In California, parents usually pay child support based on their incomes, the amount of time each spends with the child, and other relevant factors (including, but not limited to, allowable deductions for property taxes, mortgage interest, and union dues). The information is run through a calculation which produces the guideline amount. The formula can be found at Family Code Section 4055. You can run the numbers (your numbers) here.

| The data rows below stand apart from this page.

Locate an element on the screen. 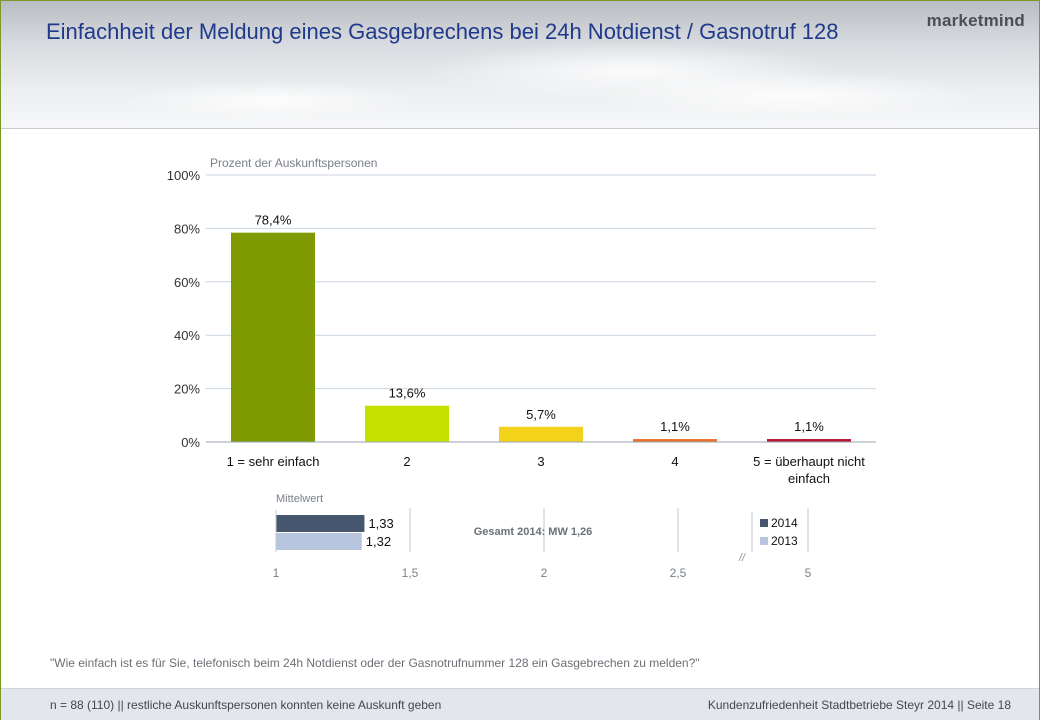  y-tick-label: 40% is located at coordinates (187, 336).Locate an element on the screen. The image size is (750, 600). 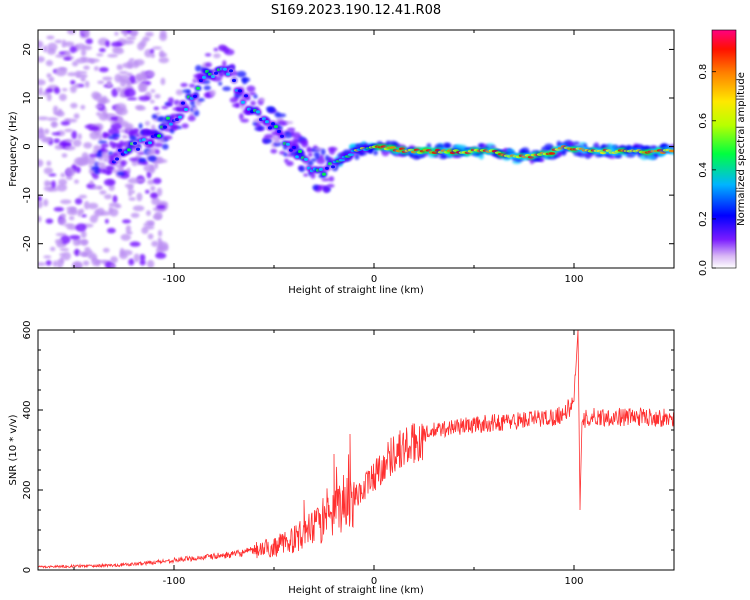
heatmap-y-tick-label: 20 is located at coordinates (28, 50).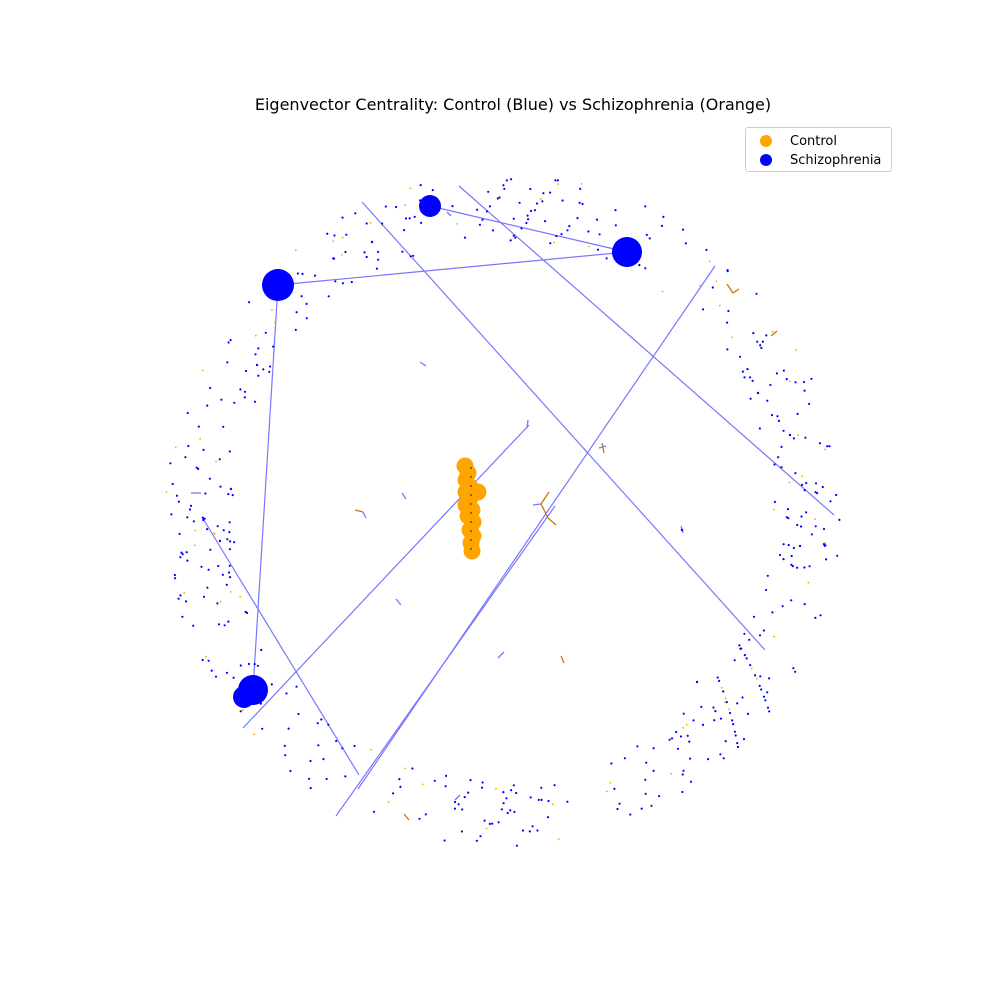 Image resolution: width=1000 pixels, height=1000 pixels. Describe the element at coordinates (278, 285) in the screenshot. I see `schizophrenia-hub-node` at that location.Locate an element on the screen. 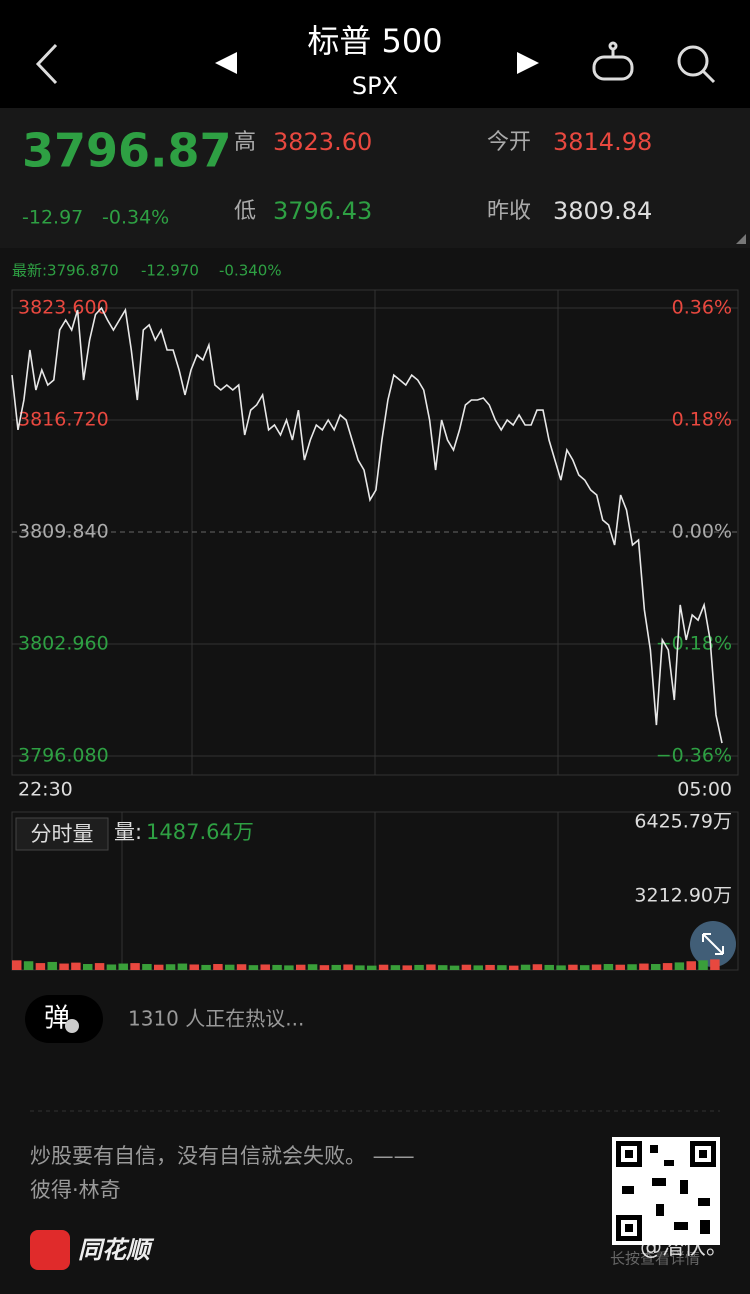 This screenshot has height=1294, width=750. y-tick-label: 3802.960 is located at coordinates (64, 644). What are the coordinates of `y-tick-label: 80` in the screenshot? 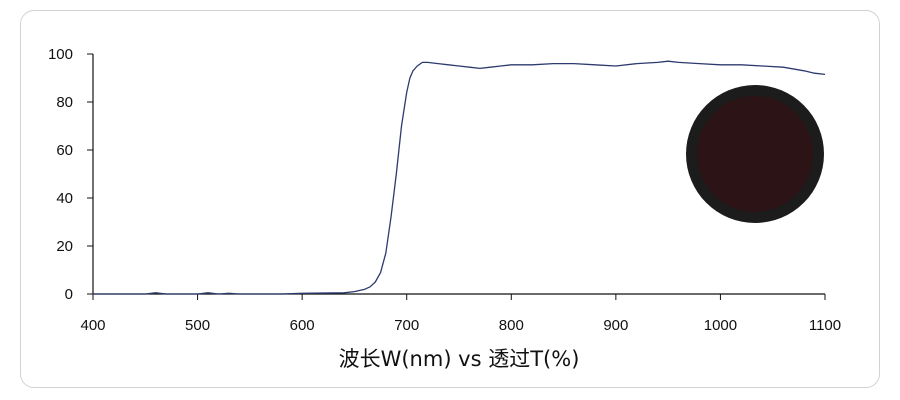 It's located at (64, 102).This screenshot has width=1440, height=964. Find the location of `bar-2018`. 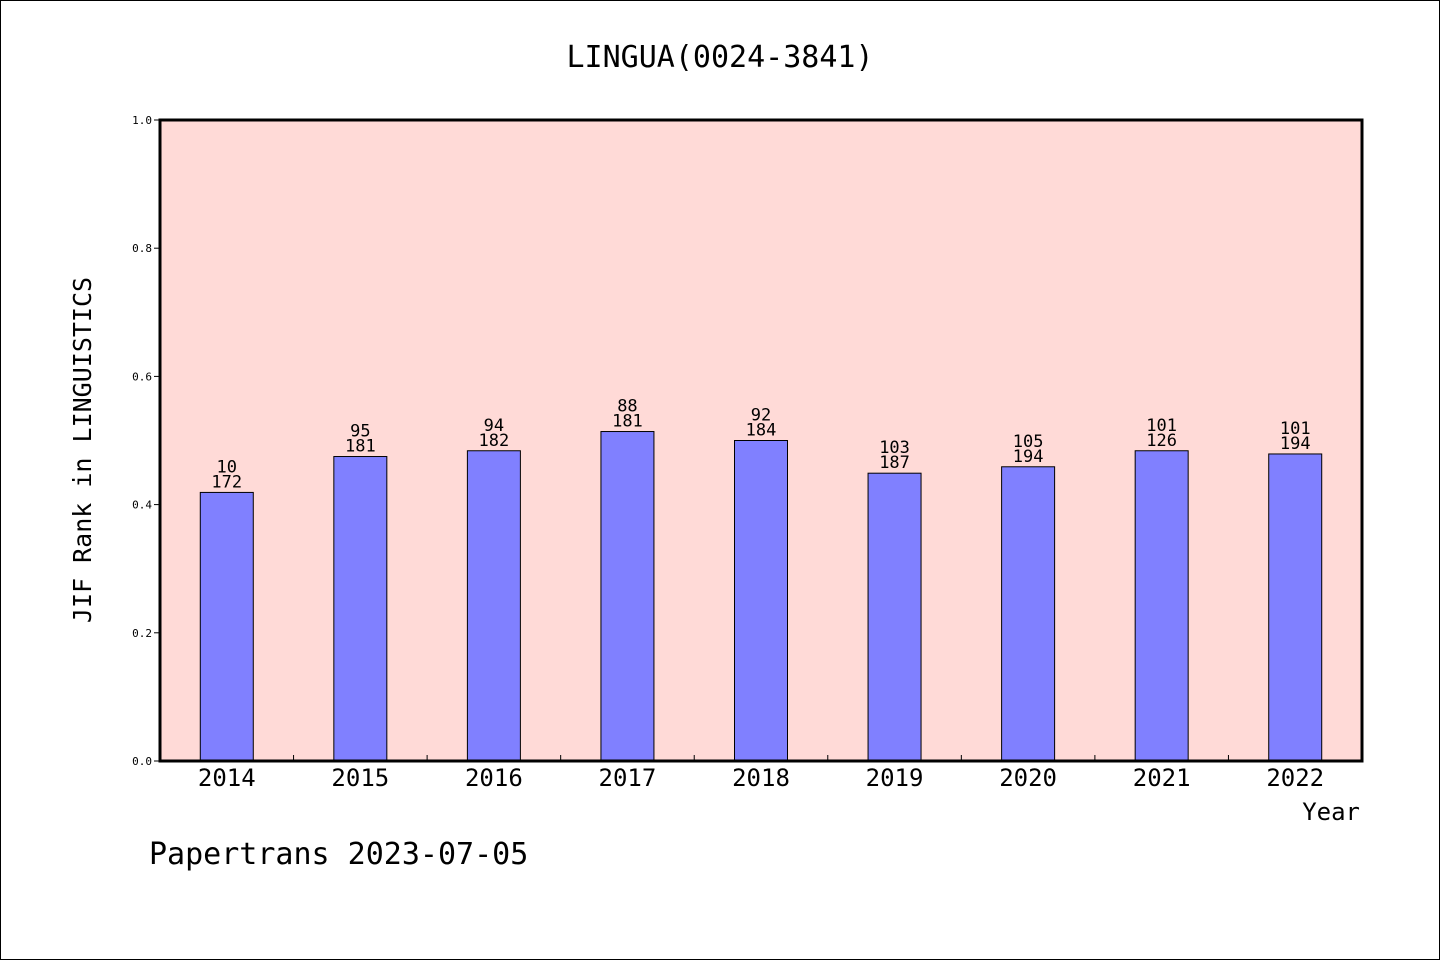

bar-2018 is located at coordinates (761, 601).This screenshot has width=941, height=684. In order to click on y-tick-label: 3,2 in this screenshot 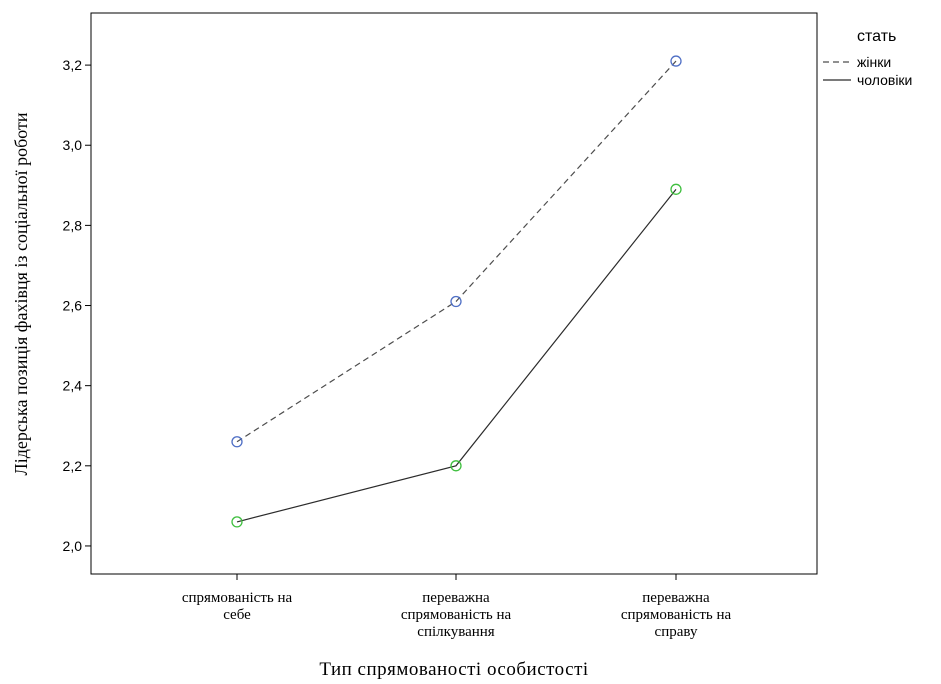, I will do `click(73, 65)`.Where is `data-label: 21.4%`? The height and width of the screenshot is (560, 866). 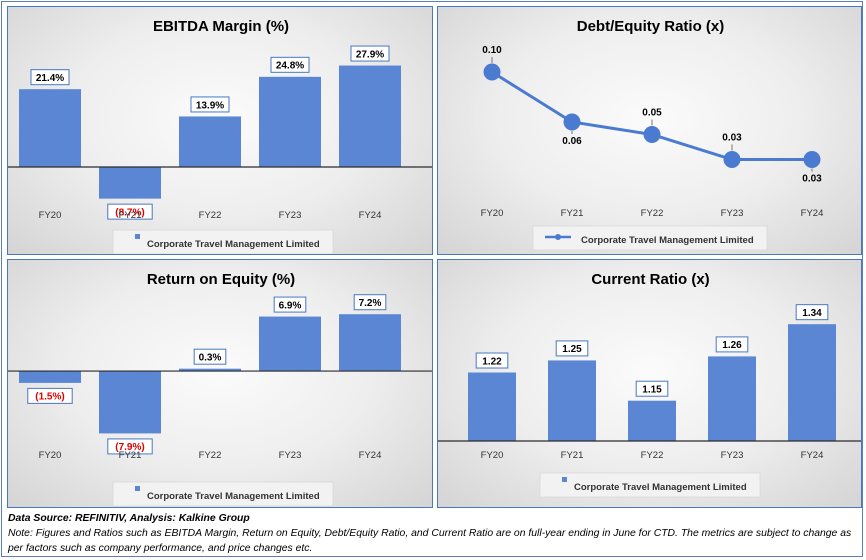
data-label: 21.4% is located at coordinates (50, 78).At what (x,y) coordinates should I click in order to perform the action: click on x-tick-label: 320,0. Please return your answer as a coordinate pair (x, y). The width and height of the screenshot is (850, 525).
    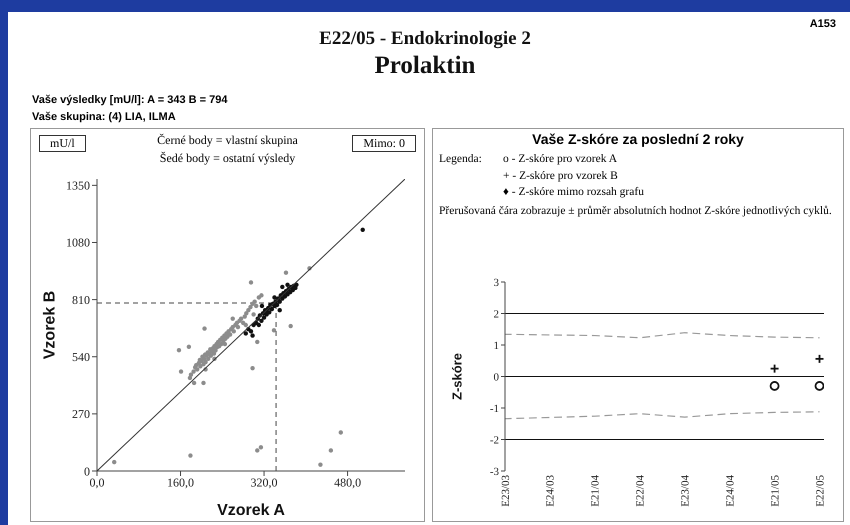
    Looking at the image, I should click on (264, 483).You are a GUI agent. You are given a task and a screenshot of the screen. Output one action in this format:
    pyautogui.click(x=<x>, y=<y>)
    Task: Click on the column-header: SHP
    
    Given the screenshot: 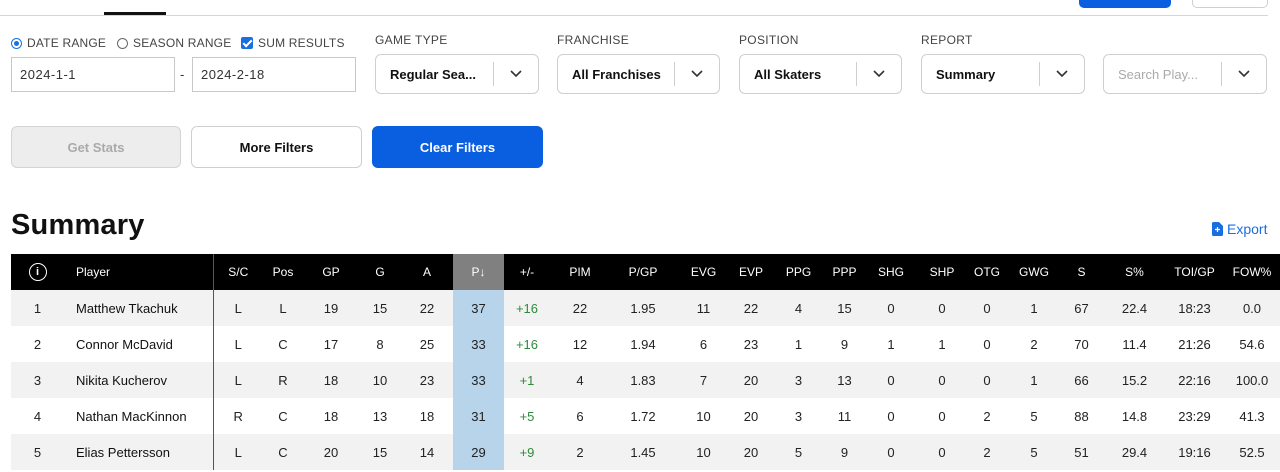 What is the action you would take?
    pyautogui.click(x=942, y=272)
    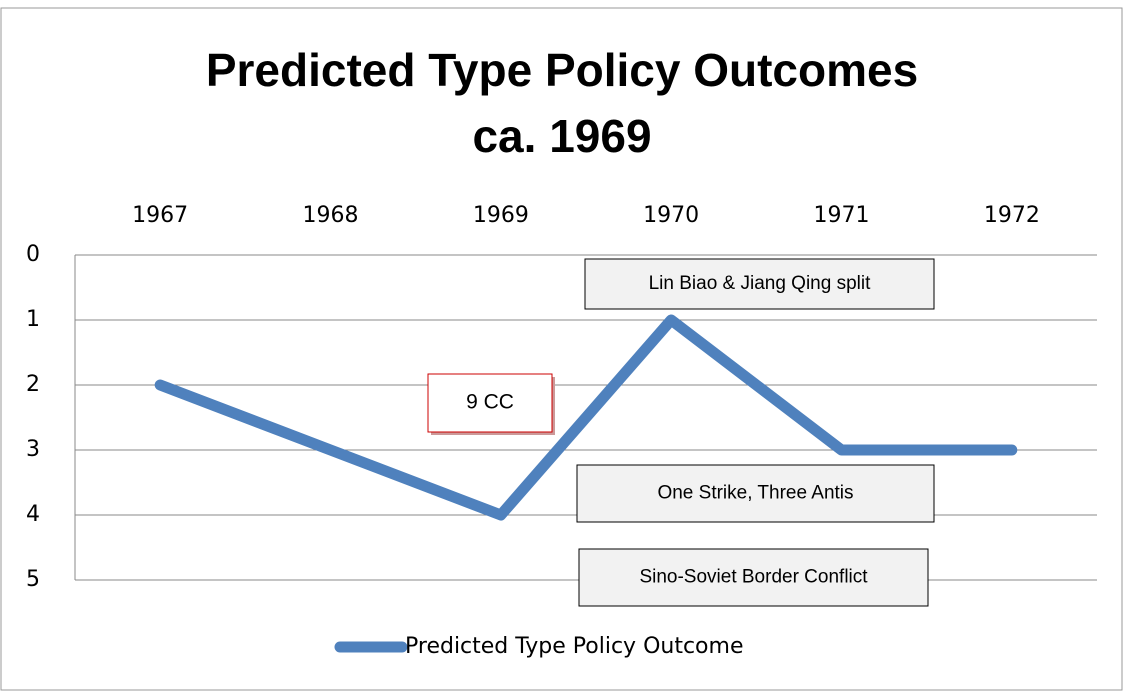 This screenshot has height=692, width=1124. I want to click on annotation: 9 CC, so click(490, 402). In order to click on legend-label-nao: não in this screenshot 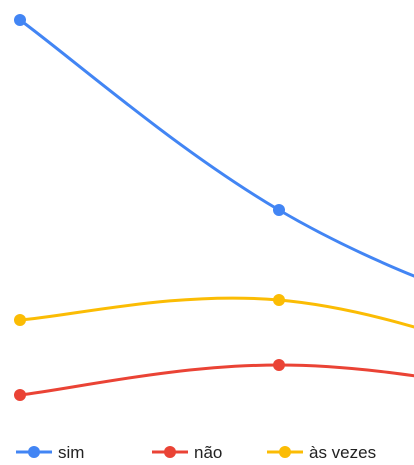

The guideline number is presumed to be correct. However, what happens when the payor parent has an extraordinarily high income? Family Code Section 4057(b)(3) provides that this is a situation when the Court may deviate from the guideline amount. The burden is on the high-earner to show that the guideline amount is inappropriate because it exceeds the child’s needs. The Code fails to define a child’s reasonable needs.
The payor parent may wish to show that the child (children) does not need $30,000 per month to meet his needs (assuming that is the guideline amount). The payee parent, on the other hand, would contend the guideline amount is reasonable to be sure the child is not transitioning between two vastly disparate home environments (an extreme example: a 1 bedroom apartment to an 8000 square foot single family home).
Before agreeing to any child support order or going to court to establish or modify an order, be sure to speak to an experienced family law attorney who can explain guideline child support and the whens and whys of deviating from the guideline.